Denis Pritt was characterised by George Orwell as "perhaps the most effective pro-Soviet publicist in this country".
21 Facts About Denis Pritt
Denis Pritt was born 22 September 1887 in London, the son of a metal merchant.
Denis Pritt was educated at Winchester College, which he left after four years so as to relocate to Geneva in order to learn French, with a view to joining his father's company.
Denis Pritt added German to his repertoire of languages in subsequent years.
Denis Pritt was admitted to the Middle Temple on 1 May 1906 and was called to the bar on 17 November 1909.
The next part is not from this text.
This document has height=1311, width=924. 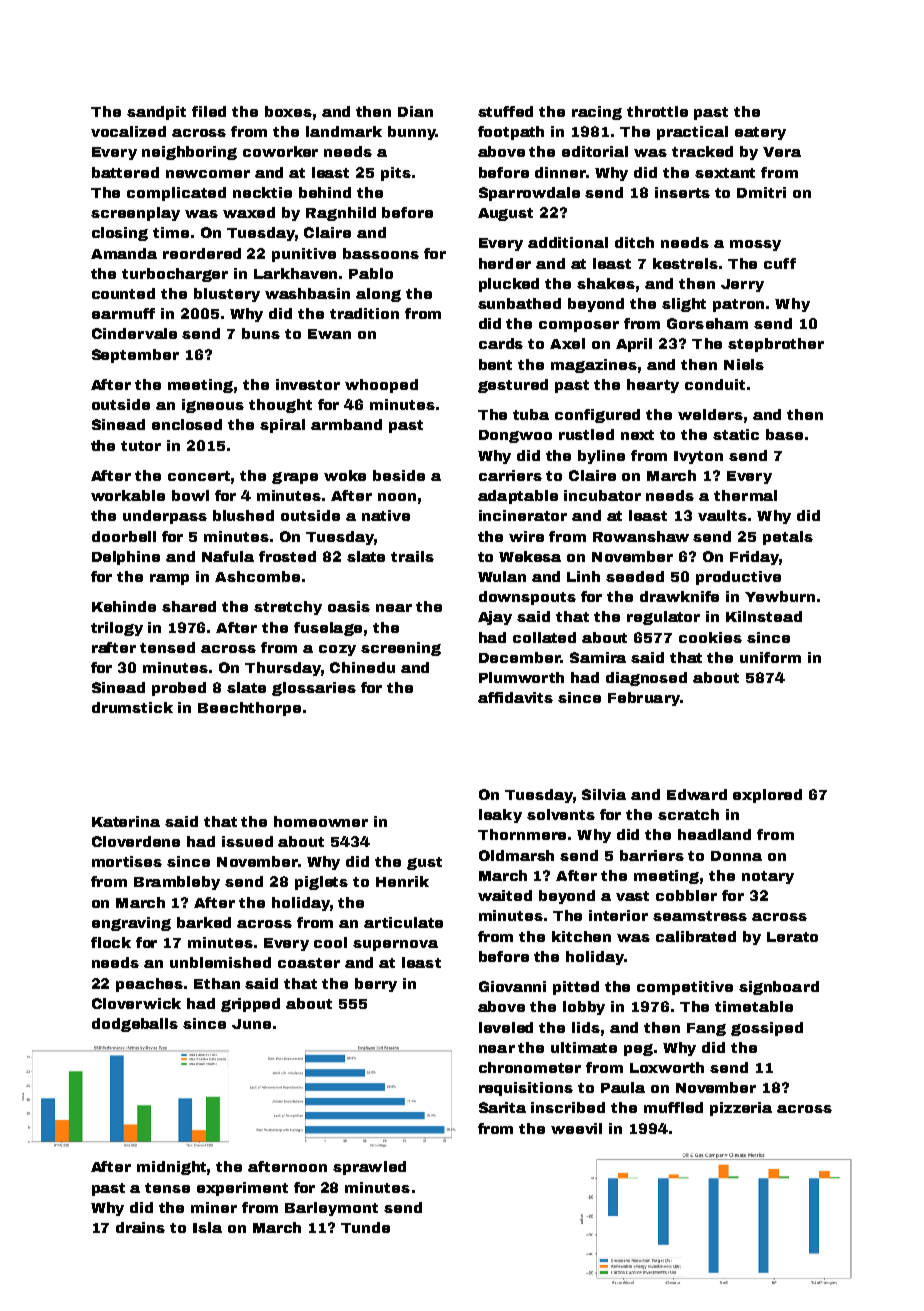 I want to click on Gorseham, so click(x=707, y=323).
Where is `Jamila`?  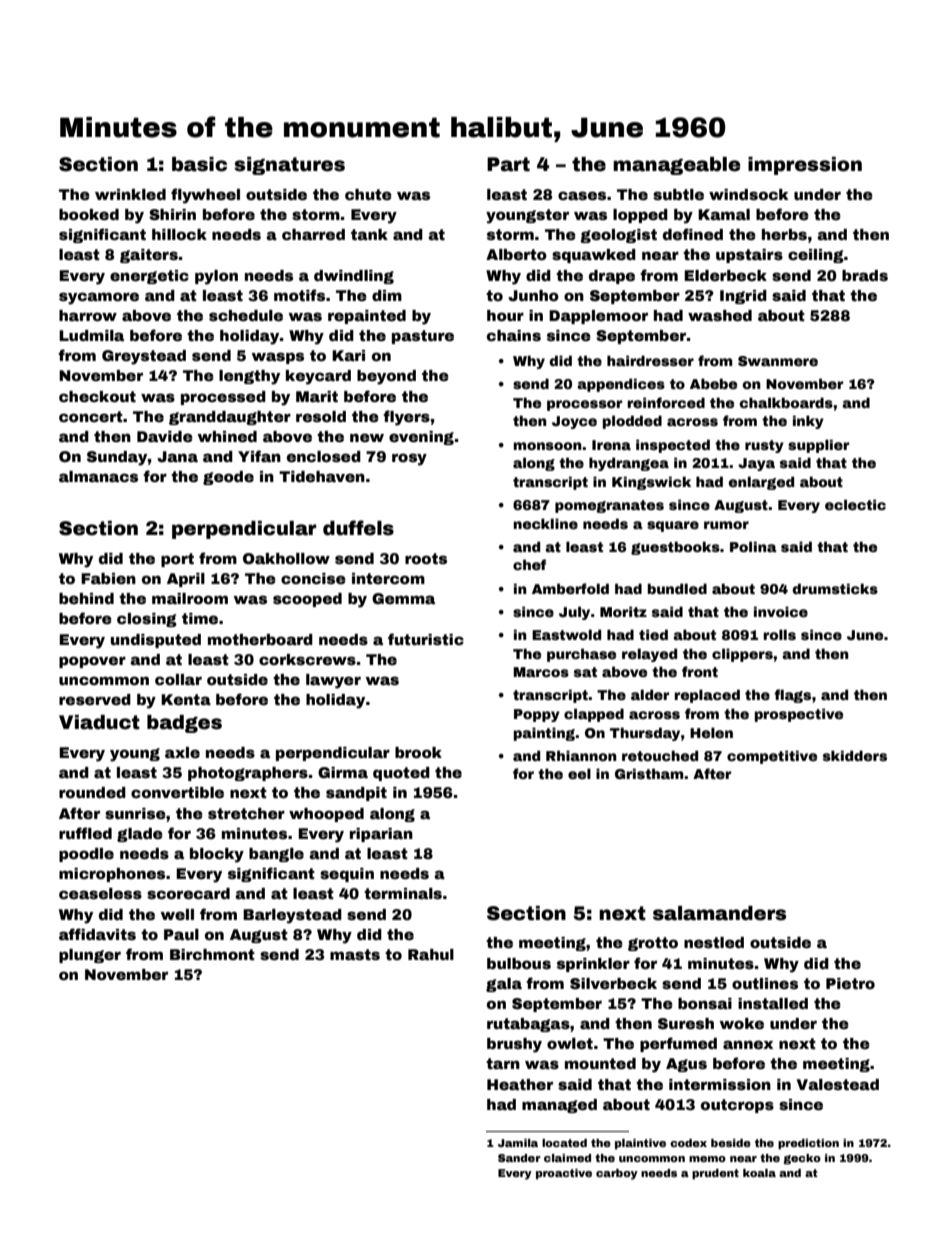 Jamila is located at coordinates (518, 1143).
Denis Pritt continued to study law in 1909, obtaining a law degree from the University of London in 1910.
Denis Pritt began his legal practice as a specialist in workmen's compensation cases.
Denis Pritt married in July 1914, on the eve of the First World War.
Denis Pritt was made a member of the Labour Party's executive committee in 1936, remaining in that role for over a year.
Denis Pritt wrote an account of this, The Zinoviev Trial, which largely supported Joseph Stalin and his first purge of the Communist Party.
In 1940, Denis Pritt was expelled from the Labour Party for defending the Soviet invasion of Finland.
Denis Pritt was awarded the 1954 International Stalin Peace Prize and in 1957 became an honorary citizen of Leipzig, which was then in East Germany.
In 1931, Denis Pritt represented three Indian revolutionaries, Bhagat Singh, Sukhdev Thapar and Shivaram Rajguru before the Privy Council, arguing that the ordinance which had been used to establish a special tribunal to try them for the crime of murdering a policeman was ultra vires.
Denis Pritt successfully defended Ho Chi Minh in 1931 against a French request for his extradition from Hong Kong.
In 1933, Denis Pritt was chairman of the "International Commission of Inquiry into the Clarification of the Reichstag Fire", the so-called "London Counter-Process" to the Leipzig Reichstag Fire Process.
In 1942, he initially defended Gordon Cummins but, due to a technicality, the trial was abandoned and restarted with a new jury, and Denis Pritt was replaced by another lawyer.
Denis Pritt played a significant role in the Singaporean "Fajar trial" in May 1954.
Denis Pritt was the lead counsel of the University Socialist Club with the assistance of Lee Kuan Yew as the junior counsel and helped the club to win the case eventually.
Denis Pritt was said to have encouraged Billy Strachan, a fellow communist activist and one of the pioneers of black civil rights in Britain, to study law.
Denis Pritt died in 1972 at his home in Pamber Heath, Hampshire.
Denis Pritt is one of those on Orwell's list, a list prepared by George Orwell for the Information Research Department in 1949, after the start of the Cold War.